Asked about narrative strategies, the researcher highlighted the diversity of postures: “Some authors engage in denunciation, others in a liberation movement, drawing from memory a force for reconstruction. There is no one way.” In the United States, he emphasizes, the subject remains extremely sensitive: “Between enslaved people, the discussion remains open. But in global society, certain terms continue to offend. The logic of domination persists, in other forms. Nothing is really resolved.” Notwithstanding, he observes an important evolution: “It is no longer a question of letting oneself be locked in a painful memory, but of confronting it so that it becomes a source of strength and emancipation.” Before hammering home: “The question today concerns all of humanity: how can we build a better world, without erasing the past, but by nourishing ourselves from it? “.
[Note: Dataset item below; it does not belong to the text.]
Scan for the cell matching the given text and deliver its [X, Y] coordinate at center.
Echoing Frantz Fanon’s reflections on “the alienation inherited from colonialism and slavery”, Maxime Vignon also said that, “under slavery, certain enslaved people benefited from privileges and sought to conform to the expectations of Whites. Even after their departure, this desire to please persists, like an internalized reflex.”
A specialist in language and memory, Maxime Vignon is currently conducting research on the Clotilda, the last slave ship to reach the American coast, the remains of which remain submerged. His work aims to “question and correct certain fallacious historical representations surrounding this boat,” he said.
“As a linguist, I am interested in everything that escapes the gaze, that is to say the invisible dimension of language, memory and emotions. This is where the relevance of scientific work lies, in my opinion,” he insisted on explaining his approach. And to conclude: “If slavery is history, its memory engages the future.”